# Volume and Slippage – Value of a Pip and Execution Types

## Volume and Execution

The volume traded is the one thing that makes a difference between an account that grows and one that fails. A trader may be right ten times and make money on a 0.1 volume/trade, but then be wrong one time on a two lots trade and the damage would be bigger.

* T&C’s apply to each of the offers. Click “Trade” for more details

### How to Treat Volume

As part of any money management system, choosing the right volume is half of the overall success. Therefore, I deep analysis is needed before even taking the first trade in any trading account.
Volume should be directly proportional to the size of a trading account. If a trader deposits one thousand in a trading account, it is not wise to trade one lot, as the account will be depleted in a blink of an eye. Also, trading 0.01 micro-lots would be irrelevant as this approach on such an account size is way too conservative. Therefore, the idea is to find the perfect balance between the account size and the volume traded. This is money management. And this can properly work if one can define the potential drawdown in an account.
For example, let’s assume a five thousand trading account and the initial trading volume is 0.1. This means that for every pip earned, on average, the account will grow with \$1, if the U.S. dollar is the denominated currency in that trading account. The opposite is true as well: every pip lost brings a \$1 loss. This is trading, and it has to be a start for every trading strategy.

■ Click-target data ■

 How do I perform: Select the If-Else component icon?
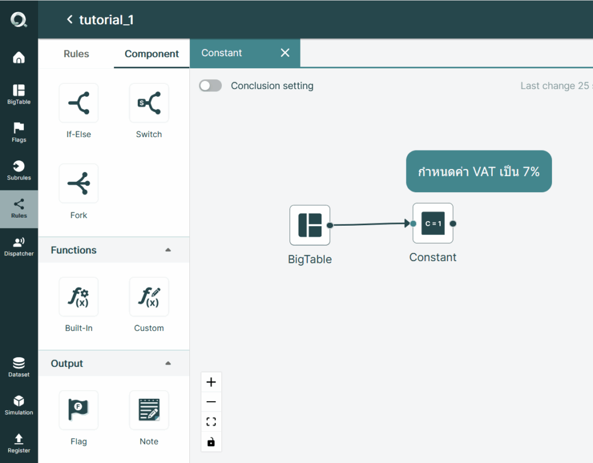click(79, 103)
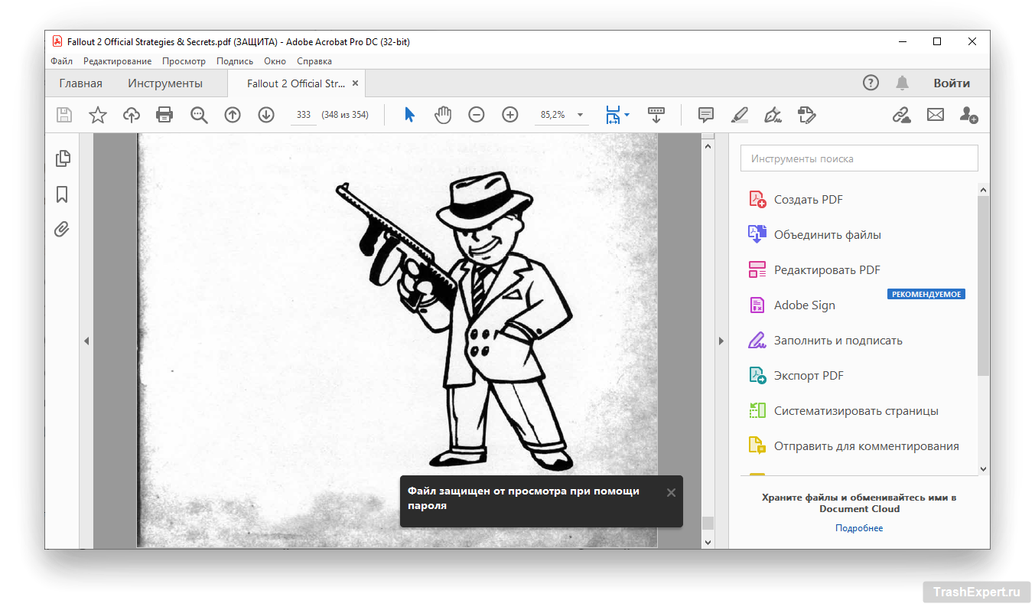Screen dimensions: 1035x607
Task: Expand the fit page options dropdown
Action: [627, 115]
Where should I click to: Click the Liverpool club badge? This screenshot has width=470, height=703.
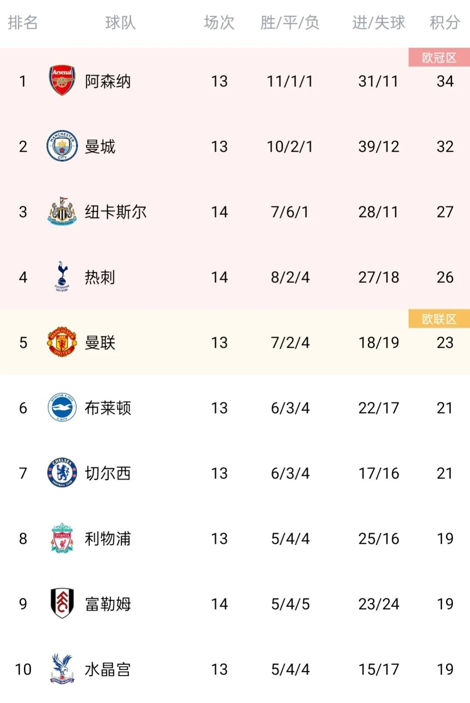[62, 538]

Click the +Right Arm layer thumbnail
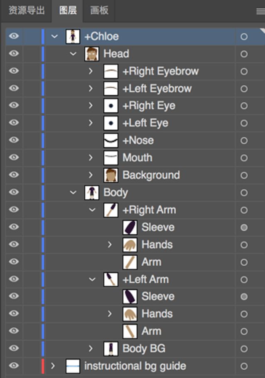[110, 210]
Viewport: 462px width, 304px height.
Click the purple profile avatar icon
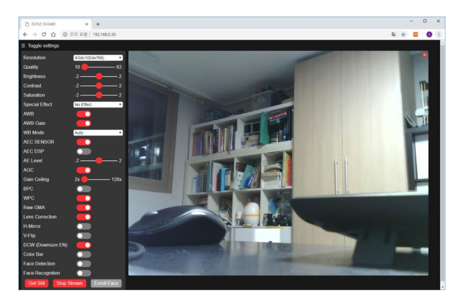click(429, 34)
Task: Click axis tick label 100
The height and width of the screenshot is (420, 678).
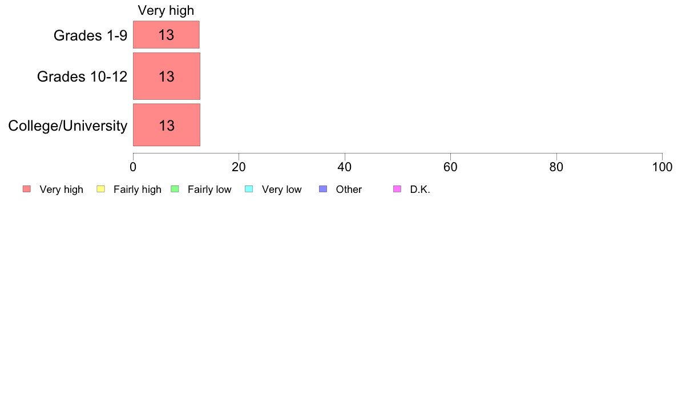Action: coord(662,167)
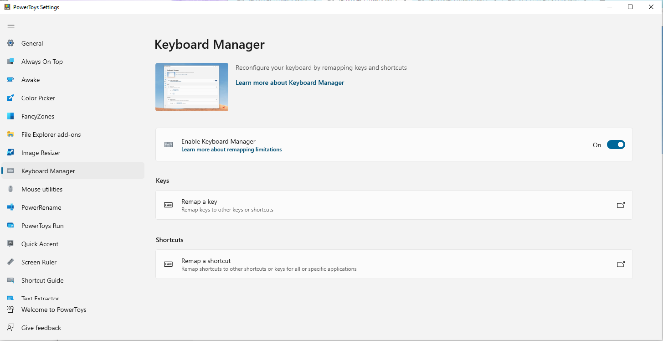Image resolution: width=663 pixels, height=341 pixels.
Task: Open Color Picker via its icon
Action: point(10,98)
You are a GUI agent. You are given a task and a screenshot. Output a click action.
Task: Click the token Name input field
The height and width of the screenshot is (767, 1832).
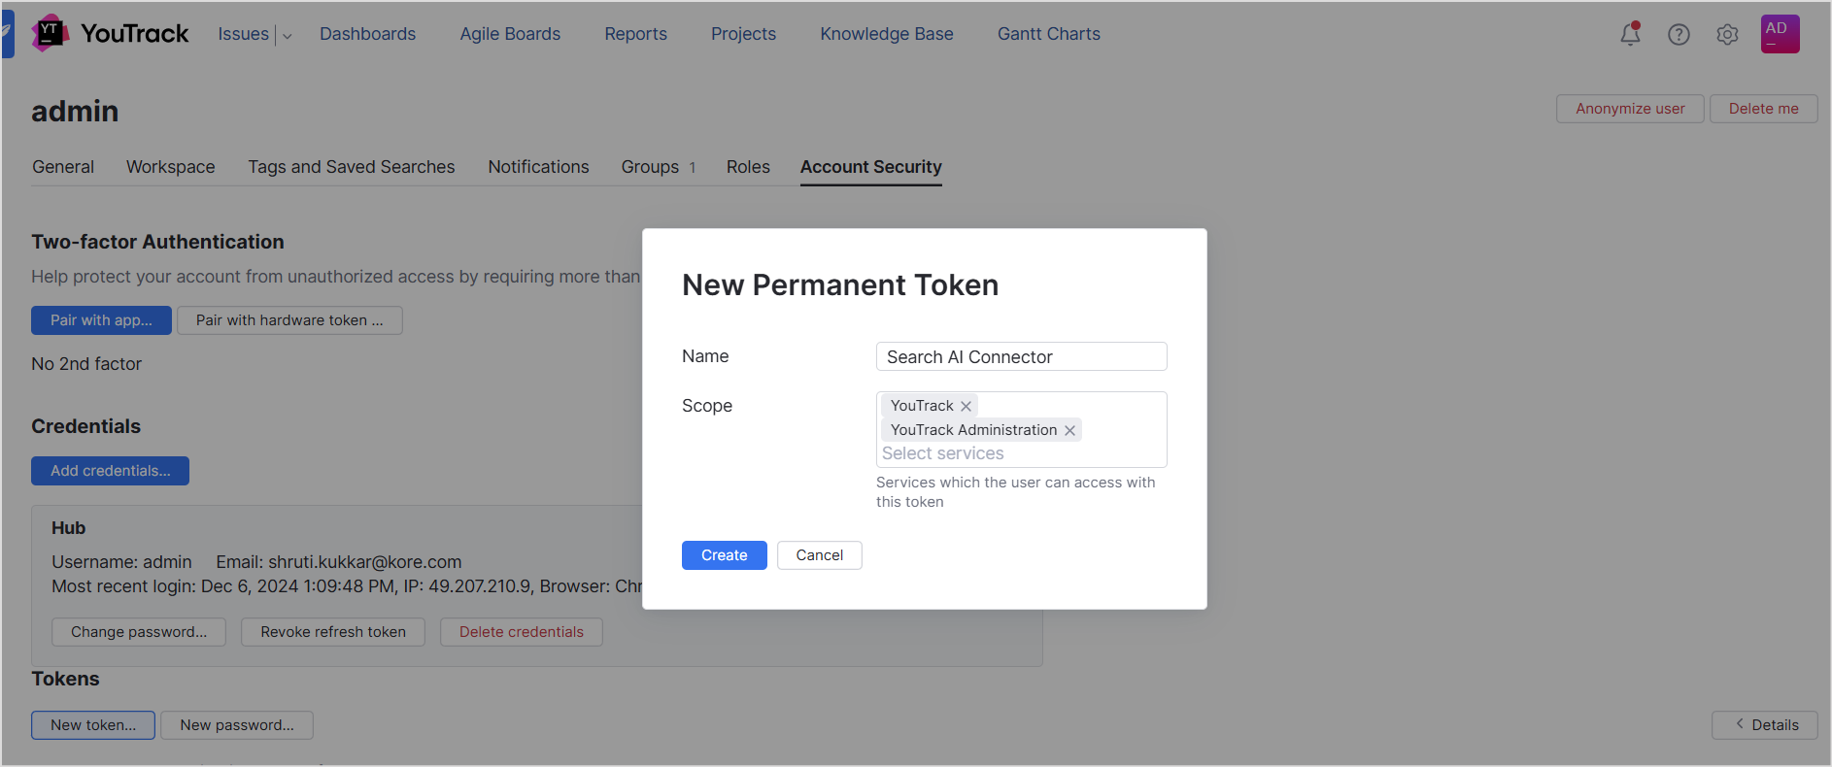[x=1021, y=356]
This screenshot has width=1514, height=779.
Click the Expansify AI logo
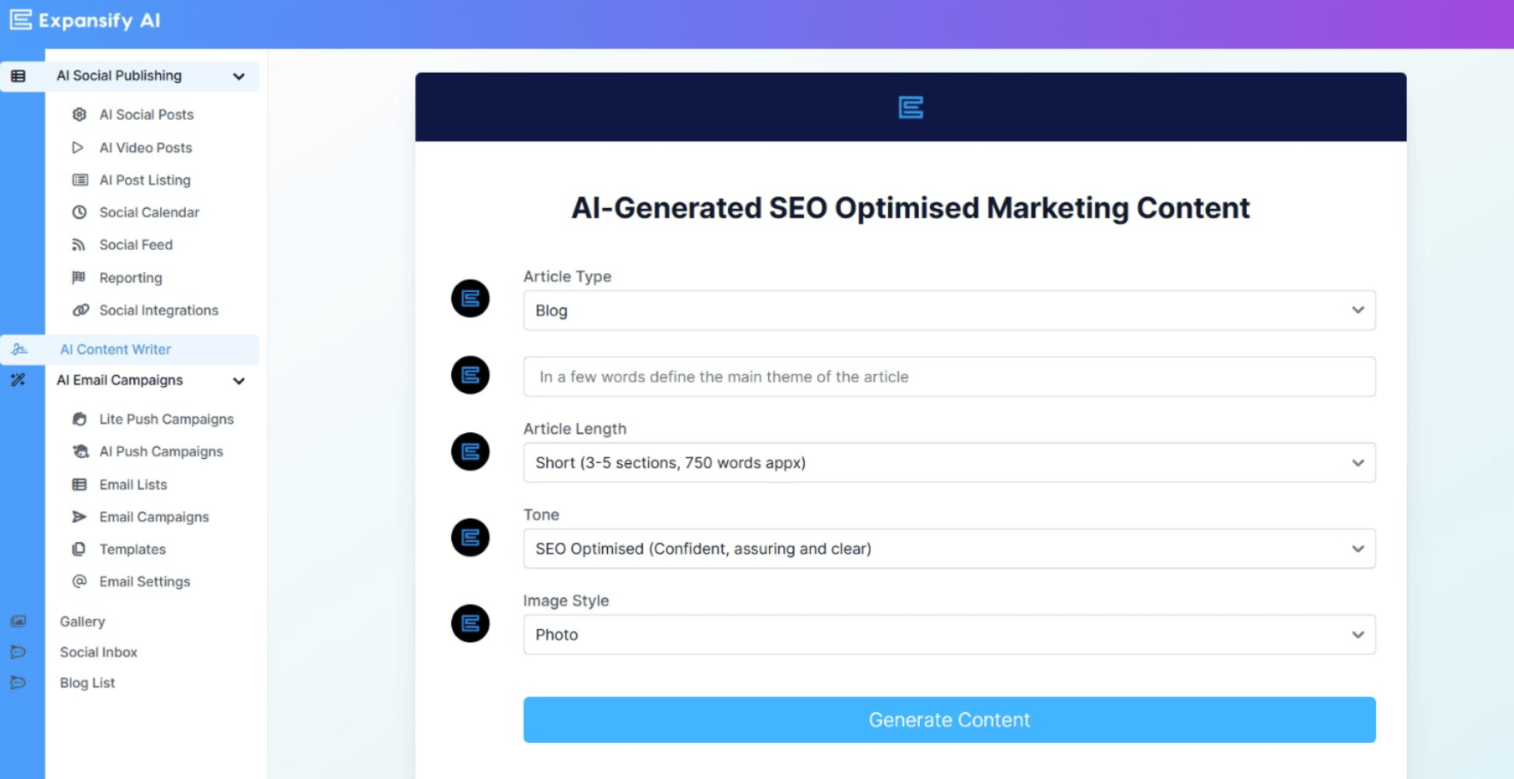pyautogui.click(x=84, y=20)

■ EXERCISES TO COMPLETE ■
[1] Transcribe the volume and slippage article from "## Volume and" to "any trading account.".
[2] Name every trading volume the volume and slippage article mentions, listing each distinct one once.
[3] Answer these from the volume and slippage article:
(a) How many times may a trader be right in the opening example before being wrong once?
(b) What account size does the example in the last paragraph assume?
(c) In that example, by how much does the account grow for every pip earned?
The entries have nothing to do with the volume and slippage article.

■ WORKED SOLUTIONS ■
[1]
## Volume and Execution

The volume traded is the one thing that makes a difference between an account that grows and one that fails. A trader may be right ten times and make money on a 0.1 volume/trade, but then be wrong one time on a two lots trade and the damage would be bigger.

* T&C’s apply to each of the offers. Click “Trade” for more details

### How to Treat Volume

As part of any money management system, choosing the right volume is half of the overall success. Therefore, I deep analysis is needed before even taking the first trade in any trading account.

[2]
0.1
two lots
one lot
0.01 micro-lots

[3]
(a) Ten times.
(b) Five thousand.
(c) $1, on average, if the U.S. dollar is the account's denominated currency.